By Hannah Marszalek

As our awareness of climate change and other environmental issues grows, individuals and communities around the globe are feeling increasingly pressed to take action. Municipalities here at home are turning to Sustainable Maryland’s free certification program as part of their efforts to become more green.

Launched in 2012, Sustainable Maryland provides support and access to resources for Maryland municipalities that wish to become more sustainable — and helps them save money while doing so. It is modeled on a popular program in New Jersey and exists thanks to a collaborative effort between the Maryland Municipal League and the University of Maryland’s Environmental Finance Center.
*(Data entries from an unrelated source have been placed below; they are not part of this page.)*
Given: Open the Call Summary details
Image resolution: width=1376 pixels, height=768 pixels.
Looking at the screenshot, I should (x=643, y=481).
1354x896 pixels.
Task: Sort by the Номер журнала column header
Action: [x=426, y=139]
“The program operates on the premise that by engaging local governments in sustainability we build a strong foundation for the work that needs to be done with respect to critical issues like climate change, environmental justice, and strong local economies,” said Mike Hunninghake, who has been Sustainable Maryland’s program manager since 2013.

The program has certified 41 municipalities in the state, including College Park, Hyattsville, Mount Rainier and Riverdale Park. To participate in the program, a municipality must establish a group of dedicated volunteers — a Green Team that includes municipal officials and community members — and an action plan. Participating jurisdictions must complete a number of mandatory actions, according to the Sustainable Maryland website. Hunninghake noted that these actions were established by the organization’s stakeholder groups, and they collectively focus on issues such as historic preservation and transportation. Municipalities may complete actions by establishing ordinances, upgrading facilities and improving certain types of programs.

College Park established its own Green Team, the Committee for a Better Environment, in 2012 to advise the city council on existing environmental issues and implement corresponding sustainability programs. The city approved a five-year strategic plan in 2015 that includes goals such as establishing community gardens and additional parks, creating partnerships with the University of Maryland and maintaining a bikeshare program. The committee has also worked to address issues related to stormwater management, and waste reduction and recycling; they also promote community education in partnership with the College Park Arts Exchange and the College Park Community Library. Earth Day events, and tree plantings and cleanups are some of the group’s popular activities.

In January 2022, Sustainable Maryland added 20 new actions to their roster and introduced a higher certification tier, Hunninghake said. While a municipality may earn certification by meeting the minimum requirements, completing additional actions may earn them higher certification. Certifications are valid for three years, after which the participating municipality may be recertified. A municipality may also choose to recertify earlier if they so desire. 

Sustainable Maryland provides links on their website to educational resources, available grant programs, and events and training related to sustainability. These offerings are designed to educate both individuals and communities and promote networking among participants throughout the state. “The peer network that has been created across the state has been a source of information and inspiration to a wide range of communities, elected officials, staff and residents,” Hunninghake said. “In this way, Sustainable Maryland has had a broad and deep impact in the state, and it will continue to expand its efforts to support the sustainability initiatives of municipalities in the years to come.